» Provided passage:
'''

This skill converts qualitative debate into measurable, defensible scores using explicit criteria and weights. It defines criteria with scales and anchors, computes weighted totals, and produces accept/reject/review recommendations. The skill supports evolving rubrics and versioned change history for auditability.

How this skill works

You define a rubric with named criteria, numeric scales, descriptive anchors, and weights. Evaluators supply per-criterion scores and rationales; the skill multiplies scores by weights, sums a weighted total, and applies configurable thresholds to yield a recommendation. It can compare subjects, suggest revisions when thresholds are missed, and record rubric evolution for traceability.

When to use it

Prioritizing project or client proposals with transparent criteria
Standardizing hiring or code review decisions across teams
Turning stakeholder debates into repeatable scoring models
Comparing multiple options side-by-side with a common lens
Auditing past decisions and tracking rubric changes over time

Best practices

Keep criteria limited to the few that matter and ensure weights sum to 1.0
Define clear anchor language for each scale point to reduce ambiguity
Record evaluator rationale for each score to support critique and revision
Use thresholds (accept/reject/review) and automate recommendations
Version rubrics and log change notes so decisions remain auditable

Example use cases

Evaluate a new client engagement for capacity, risk, alignment, and stakeholder impact
Score candidate interviews using a standardized hiring rubric to minimize bias
Run code reviews with weighted criteria like correctness, readability, and tests
Compare two project proposals using the same rubric to decide funding
Iterate a rubric after a post-mortem to close gaps revealed by real evaluations

FAQ

How is the weighted total calculated?

Multiply each criterion score by its weight and sum the results to get the weighted total.

What if criteria weights don’t sum to 1.0?

Normalize weights so they sum to 1.0 before calculating totals to keep scores comparable.

When should I revise a rubric?

Revise after audits or post-mortems reveal decision gaps, or when priorities shift; record version notes for traceability.

'''

» Job:
According to the rubric-scoring description, what should be done when criteria weights don't sum to 1.0, and why? Answer in one to three sentences. The listing has no connection to the rubric-scoring description.

» Recorded information:

'''

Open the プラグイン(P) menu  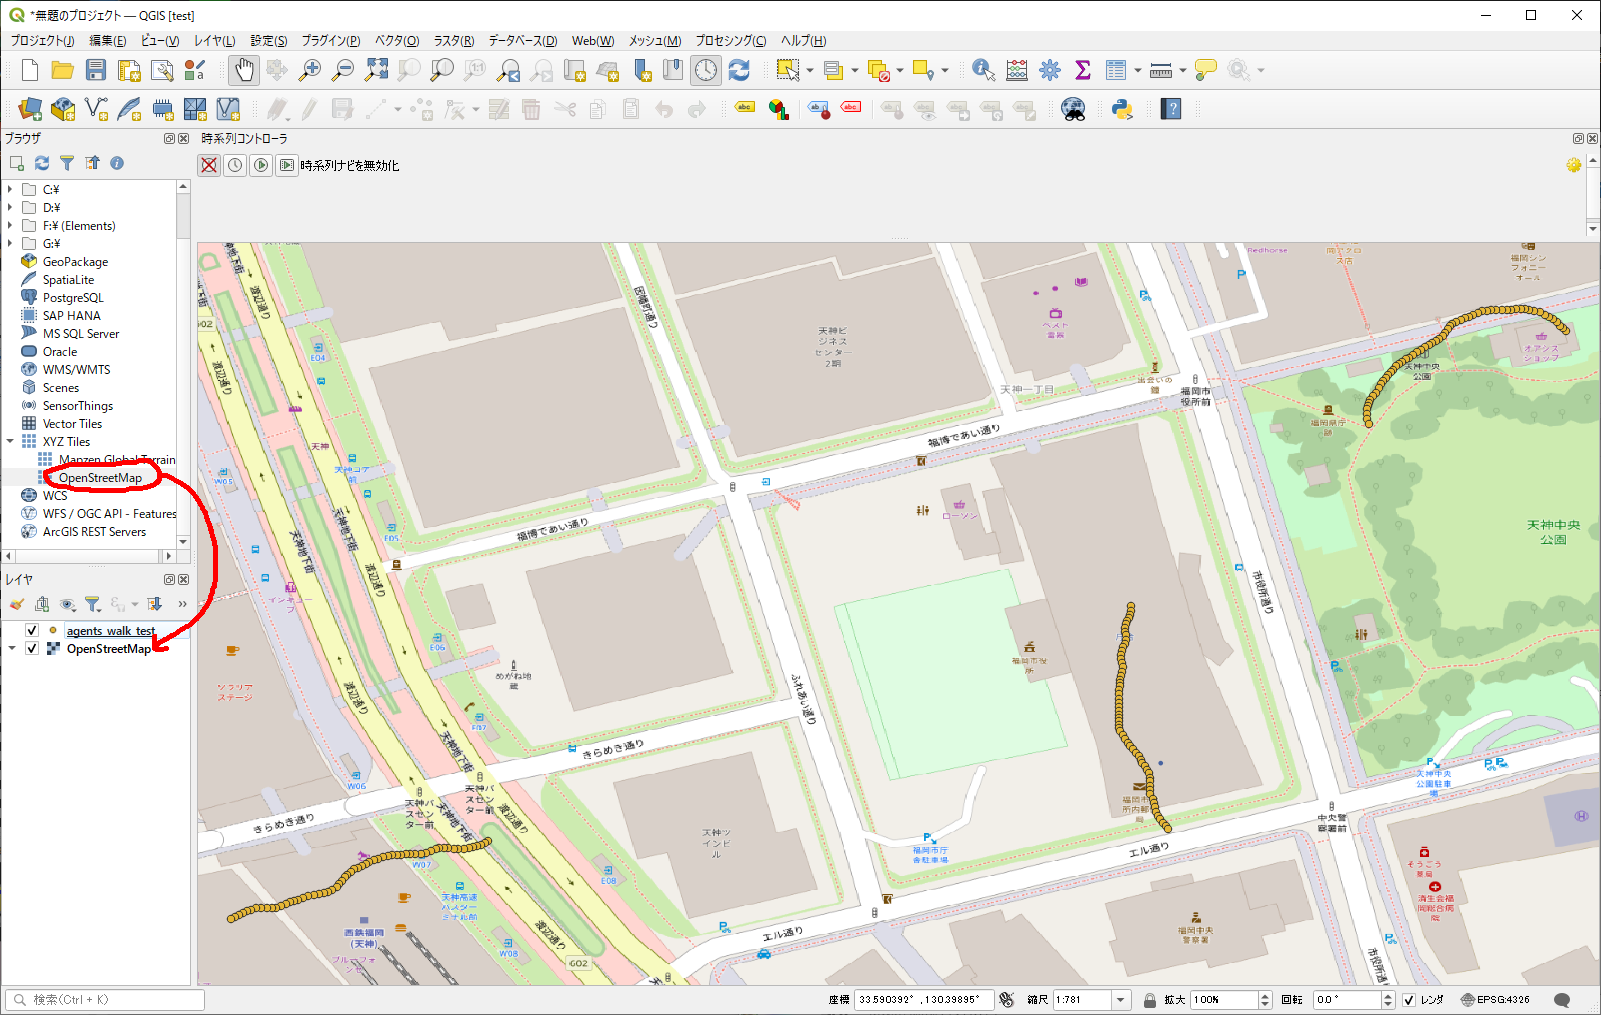tap(330, 41)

'''

» Result of this exercise:
The weights should be normalized so that they sum to 1.0 before any totals are calculated. This keeps the scores comparable.